Dataset excerpts:
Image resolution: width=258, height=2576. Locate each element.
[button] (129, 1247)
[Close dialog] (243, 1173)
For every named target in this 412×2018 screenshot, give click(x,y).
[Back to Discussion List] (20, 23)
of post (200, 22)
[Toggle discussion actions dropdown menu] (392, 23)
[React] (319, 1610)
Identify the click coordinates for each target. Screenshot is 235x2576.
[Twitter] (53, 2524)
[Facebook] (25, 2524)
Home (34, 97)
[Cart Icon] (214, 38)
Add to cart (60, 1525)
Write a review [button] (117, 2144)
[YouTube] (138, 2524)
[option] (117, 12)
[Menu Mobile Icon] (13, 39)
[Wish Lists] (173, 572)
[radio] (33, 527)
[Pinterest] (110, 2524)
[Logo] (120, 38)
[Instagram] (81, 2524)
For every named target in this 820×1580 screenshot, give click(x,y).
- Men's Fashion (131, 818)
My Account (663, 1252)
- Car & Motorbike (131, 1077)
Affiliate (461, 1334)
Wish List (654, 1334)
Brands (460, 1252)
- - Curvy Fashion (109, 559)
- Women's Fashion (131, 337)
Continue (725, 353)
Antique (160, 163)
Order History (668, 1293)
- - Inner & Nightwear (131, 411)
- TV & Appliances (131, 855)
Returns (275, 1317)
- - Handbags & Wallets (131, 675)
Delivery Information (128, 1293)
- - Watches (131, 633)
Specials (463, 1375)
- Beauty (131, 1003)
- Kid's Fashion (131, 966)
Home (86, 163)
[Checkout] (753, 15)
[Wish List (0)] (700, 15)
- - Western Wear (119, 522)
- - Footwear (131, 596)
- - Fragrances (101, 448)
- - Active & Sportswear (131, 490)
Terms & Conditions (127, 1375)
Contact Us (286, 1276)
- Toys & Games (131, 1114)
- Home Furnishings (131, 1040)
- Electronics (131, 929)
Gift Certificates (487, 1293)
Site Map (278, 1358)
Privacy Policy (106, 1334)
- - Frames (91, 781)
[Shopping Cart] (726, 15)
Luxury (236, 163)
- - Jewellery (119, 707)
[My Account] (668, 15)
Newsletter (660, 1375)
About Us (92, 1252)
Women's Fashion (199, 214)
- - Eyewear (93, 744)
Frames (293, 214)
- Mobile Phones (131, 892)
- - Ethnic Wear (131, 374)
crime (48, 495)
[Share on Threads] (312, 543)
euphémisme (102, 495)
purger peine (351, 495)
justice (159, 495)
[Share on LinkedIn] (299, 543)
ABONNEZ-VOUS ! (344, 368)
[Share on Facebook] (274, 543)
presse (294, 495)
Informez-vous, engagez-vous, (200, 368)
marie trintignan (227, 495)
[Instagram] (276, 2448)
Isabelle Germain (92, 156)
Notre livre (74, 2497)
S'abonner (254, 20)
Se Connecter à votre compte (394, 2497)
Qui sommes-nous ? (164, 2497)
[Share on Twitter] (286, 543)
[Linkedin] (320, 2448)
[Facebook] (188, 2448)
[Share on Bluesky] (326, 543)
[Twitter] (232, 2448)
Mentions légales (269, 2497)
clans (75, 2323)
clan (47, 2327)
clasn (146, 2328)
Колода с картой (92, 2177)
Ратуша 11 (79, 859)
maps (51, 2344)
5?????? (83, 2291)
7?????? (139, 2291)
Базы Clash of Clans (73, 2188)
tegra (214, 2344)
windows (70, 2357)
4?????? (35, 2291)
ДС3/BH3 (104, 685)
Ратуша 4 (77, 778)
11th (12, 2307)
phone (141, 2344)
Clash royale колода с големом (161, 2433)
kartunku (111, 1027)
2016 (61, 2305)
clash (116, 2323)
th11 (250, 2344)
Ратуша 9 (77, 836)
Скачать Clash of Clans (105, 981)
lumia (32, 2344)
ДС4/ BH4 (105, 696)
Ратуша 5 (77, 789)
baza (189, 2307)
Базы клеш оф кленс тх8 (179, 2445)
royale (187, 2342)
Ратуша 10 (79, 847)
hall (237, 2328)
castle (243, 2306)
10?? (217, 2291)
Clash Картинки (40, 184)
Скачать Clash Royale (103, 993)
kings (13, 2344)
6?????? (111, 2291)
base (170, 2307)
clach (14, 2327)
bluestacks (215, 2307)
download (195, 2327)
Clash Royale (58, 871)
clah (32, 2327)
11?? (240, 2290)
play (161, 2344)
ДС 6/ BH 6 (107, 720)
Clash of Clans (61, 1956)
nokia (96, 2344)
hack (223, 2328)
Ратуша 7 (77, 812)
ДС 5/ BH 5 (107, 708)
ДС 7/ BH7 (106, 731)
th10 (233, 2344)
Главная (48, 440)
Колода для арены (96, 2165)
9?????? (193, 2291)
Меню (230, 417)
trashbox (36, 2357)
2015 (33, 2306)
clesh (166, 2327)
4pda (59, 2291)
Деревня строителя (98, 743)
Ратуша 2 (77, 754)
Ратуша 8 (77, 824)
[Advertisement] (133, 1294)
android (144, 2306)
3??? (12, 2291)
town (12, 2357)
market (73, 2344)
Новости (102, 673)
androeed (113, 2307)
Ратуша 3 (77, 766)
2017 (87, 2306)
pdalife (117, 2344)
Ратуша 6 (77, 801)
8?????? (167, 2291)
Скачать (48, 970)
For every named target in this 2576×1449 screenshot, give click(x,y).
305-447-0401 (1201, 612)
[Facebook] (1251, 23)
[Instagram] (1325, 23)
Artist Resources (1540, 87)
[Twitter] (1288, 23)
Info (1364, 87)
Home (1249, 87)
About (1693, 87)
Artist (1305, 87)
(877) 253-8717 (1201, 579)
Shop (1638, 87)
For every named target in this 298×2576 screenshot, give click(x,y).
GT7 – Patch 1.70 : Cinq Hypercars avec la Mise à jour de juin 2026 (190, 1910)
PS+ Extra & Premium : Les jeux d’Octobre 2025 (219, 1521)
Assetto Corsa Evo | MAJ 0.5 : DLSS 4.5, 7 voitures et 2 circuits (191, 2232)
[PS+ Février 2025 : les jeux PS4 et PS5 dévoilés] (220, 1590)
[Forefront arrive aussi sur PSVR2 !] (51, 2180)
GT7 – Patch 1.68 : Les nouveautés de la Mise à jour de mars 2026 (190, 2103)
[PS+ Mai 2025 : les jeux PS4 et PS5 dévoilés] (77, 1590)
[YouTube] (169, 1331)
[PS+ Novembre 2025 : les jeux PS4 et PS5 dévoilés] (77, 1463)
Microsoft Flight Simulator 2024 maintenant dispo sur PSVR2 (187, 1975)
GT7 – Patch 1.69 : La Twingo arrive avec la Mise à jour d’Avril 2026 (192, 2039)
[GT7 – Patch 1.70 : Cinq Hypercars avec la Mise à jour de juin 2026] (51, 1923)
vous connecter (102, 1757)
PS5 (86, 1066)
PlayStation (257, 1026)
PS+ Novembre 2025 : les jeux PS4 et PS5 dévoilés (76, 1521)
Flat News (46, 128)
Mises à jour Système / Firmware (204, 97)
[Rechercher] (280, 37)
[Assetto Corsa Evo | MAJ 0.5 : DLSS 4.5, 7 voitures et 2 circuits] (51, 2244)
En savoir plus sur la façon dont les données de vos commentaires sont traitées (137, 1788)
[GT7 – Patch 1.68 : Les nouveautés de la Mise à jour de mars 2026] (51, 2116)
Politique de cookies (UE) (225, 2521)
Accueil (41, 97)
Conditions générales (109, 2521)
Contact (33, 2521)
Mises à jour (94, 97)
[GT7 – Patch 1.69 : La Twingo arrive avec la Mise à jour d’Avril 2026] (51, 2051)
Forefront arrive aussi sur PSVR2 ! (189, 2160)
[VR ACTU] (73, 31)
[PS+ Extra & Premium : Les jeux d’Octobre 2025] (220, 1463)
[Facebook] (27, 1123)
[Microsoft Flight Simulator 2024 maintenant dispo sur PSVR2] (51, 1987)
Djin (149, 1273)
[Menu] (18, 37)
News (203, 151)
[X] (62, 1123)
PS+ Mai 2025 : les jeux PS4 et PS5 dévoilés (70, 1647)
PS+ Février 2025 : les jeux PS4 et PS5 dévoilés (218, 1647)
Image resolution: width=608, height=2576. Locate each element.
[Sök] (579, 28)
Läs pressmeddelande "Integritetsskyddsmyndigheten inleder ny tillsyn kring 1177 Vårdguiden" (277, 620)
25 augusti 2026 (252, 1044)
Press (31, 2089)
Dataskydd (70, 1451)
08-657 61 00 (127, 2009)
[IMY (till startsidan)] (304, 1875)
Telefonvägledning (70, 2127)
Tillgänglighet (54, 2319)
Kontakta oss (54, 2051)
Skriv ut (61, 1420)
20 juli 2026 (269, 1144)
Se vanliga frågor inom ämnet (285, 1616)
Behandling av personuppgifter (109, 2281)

Work to be completed: Of the entries listed above, reproduce only the lines starting at the line containing "Shop (1638, 87)" and ending at the line containing "Conditions générales (109, 2521)". Include both, exactly as they stand.

Answer:
Shop (1638, 87)
For every named target in this 298×2576 screenshot, give click(x,y).
GT7 – Patch 1.70 : Cinq Hypercars avec la Mise à jour de juin 2026 (190, 1910)
PS+ Extra & Premium : Les jeux d’Octobre 2025 (219, 1521)
Assetto Corsa Evo | MAJ 0.5 : DLSS 4.5, 7 voitures et 2 circuits (191, 2232)
[PS+ Février 2025 : les jeux PS4 et PS5 dévoilés] (220, 1590)
[Forefront arrive aussi sur PSVR2 !] (51, 2180)
GT7 – Patch 1.68 : Les nouveautés de la Mise à jour de mars 2026 (190, 2103)
[PS+ Mai 2025 : les jeux PS4 et PS5 dévoilés] (77, 1590)
[YouTube] (169, 1331)
[PS+ Novembre 2025 : les jeux PS4 et PS5 dévoilés] (77, 1463)
Microsoft Flight Simulator 2024 maintenant dispo sur PSVR2 (187, 1975)
GT7 – Patch 1.69 : La Twingo arrive avec la Mise à jour d’Avril 2026 (192, 2039)
[GT7 – Patch 1.70 : Cinq Hypercars avec la Mise à jour de juin 2026] (51, 1923)
vous connecter (102, 1757)
PS5 (86, 1066)
PlayStation (257, 1026)
PS+ Novembre 2025 : les jeux PS4 et PS5 dévoilés (76, 1521)
Flat News (46, 128)
Mises à jour Système / Firmware (204, 97)
[Rechercher] (280, 37)
[Assetto Corsa Evo | MAJ 0.5 : DLSS 4.5, 7 voitures et 2 circuits] (51, 2244)
En savoir plus sur la façon dont les données de vos commentaires sont traitées (137, 1788)
[GT7 – Patch 1.68 : Les nouveautés de la Mise à jour de mars 2026] (51, 2116)
Politique de cookies (UE) (225, 2521)
Accueil (41, 97)
Conditions générales (109, 2521)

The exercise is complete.